A Igreja é feminina – Por Carlos Ayala Ramírez
No mundo do trabalho, também a
presença da mulher aumenta, a pesar de que esse acesso ainda é limitado e
acontece em condições de iniquidade quanto ao tipo e à qualidade do emprego, ao
contrato e à estabilidade laboral, aos sistemas de benefícios e segurança
social.
Hoje em dia, se reconhece que muitas mulheres adquiriram uma
consciência do que significa ser para si em contraposição, em alguma medida, a
ser para outros (como mãe, esposa ou filha), como tradicionalmente lhe foi
imposto desde a perspectiva social e cultural.
Há, portanto, uma busca da
própria identidade, e o âmbito da Igreja (entendida como Povo de Deus ou como
instituição com leis, doutrinas e ministérios) não escapa a esse propósito.

━━━━━━━━━━━━━━━━━━━━

● TAREFAS PROPOSTAS
1) No texto sobre a mulher e a Igreja, quais papéis aparecem como formas de "ser para outros" tradicionalmente impostas às mulheres?
2) Retome o texto sobre a mulher e a Igreja a partir do ponto em que ele termina.

━━━━━━━━━━━━━━━━━━━━

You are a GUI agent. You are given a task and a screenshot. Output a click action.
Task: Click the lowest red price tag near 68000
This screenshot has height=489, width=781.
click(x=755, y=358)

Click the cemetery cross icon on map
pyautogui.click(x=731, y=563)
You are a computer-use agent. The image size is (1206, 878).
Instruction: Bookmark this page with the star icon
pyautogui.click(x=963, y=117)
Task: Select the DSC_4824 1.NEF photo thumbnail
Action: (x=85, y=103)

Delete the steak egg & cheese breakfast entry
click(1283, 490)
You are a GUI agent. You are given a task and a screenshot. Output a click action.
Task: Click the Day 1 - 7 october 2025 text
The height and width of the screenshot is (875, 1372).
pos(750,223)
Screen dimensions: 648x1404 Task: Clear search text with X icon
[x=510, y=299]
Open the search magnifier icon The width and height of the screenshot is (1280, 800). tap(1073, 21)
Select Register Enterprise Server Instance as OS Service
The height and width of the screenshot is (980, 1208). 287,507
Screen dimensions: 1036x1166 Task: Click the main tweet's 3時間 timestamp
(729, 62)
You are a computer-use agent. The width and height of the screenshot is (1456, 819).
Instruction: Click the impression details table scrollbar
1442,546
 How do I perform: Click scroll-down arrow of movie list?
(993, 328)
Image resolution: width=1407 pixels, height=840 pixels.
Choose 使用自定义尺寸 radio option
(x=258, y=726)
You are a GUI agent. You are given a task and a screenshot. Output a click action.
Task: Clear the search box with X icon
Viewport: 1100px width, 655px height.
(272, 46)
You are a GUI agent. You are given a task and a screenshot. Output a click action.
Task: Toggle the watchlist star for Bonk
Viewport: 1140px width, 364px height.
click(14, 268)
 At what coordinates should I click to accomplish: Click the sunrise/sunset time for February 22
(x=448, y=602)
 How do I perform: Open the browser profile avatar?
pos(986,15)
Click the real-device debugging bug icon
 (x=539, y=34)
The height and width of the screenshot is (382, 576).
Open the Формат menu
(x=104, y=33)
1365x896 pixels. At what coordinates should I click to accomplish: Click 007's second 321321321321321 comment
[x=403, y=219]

━━━━━━━━━━━━━━━━━━━━

● RESPOSTAS DADAS
1) Os de mãe, esposa ou filha.

2)
No que se refere ao mundo da fé
católica, é óbvio que a Igreja é feminina. Pelo menos a metade do número de
fieis é composta por mulheres; em geral, sua participação em atividades
litúrgicas ou de catequese é superior a dos homens; as religiosas, organizadas
em diferentes ordens, representam 61% frente aos 39% (de sacerdotes, bispos,
religiosos e diáconos).
No entanto, o governo eclesial, a tomada de decisões e
a visibilidade da instituição estão quase que exclusivamente em mãos dos
homens. O documento da V Conferência Episcopal da América Latina e Caribe
(Aparecida) ressalta que é lamentável que inúmeras mulheres de toda condição
não sejam valorizadas em sua dignidade, nem suas contribuições na transmissão
da fé e na edificação da Igreja sejam reconhecidas. Daí sua proposta de que
todas as mulheres possam participar plenamente na vida eclesial, familiar,
cultural, social e econômica, criando espaços e estruturas que favoreçam sua
maior inclusão.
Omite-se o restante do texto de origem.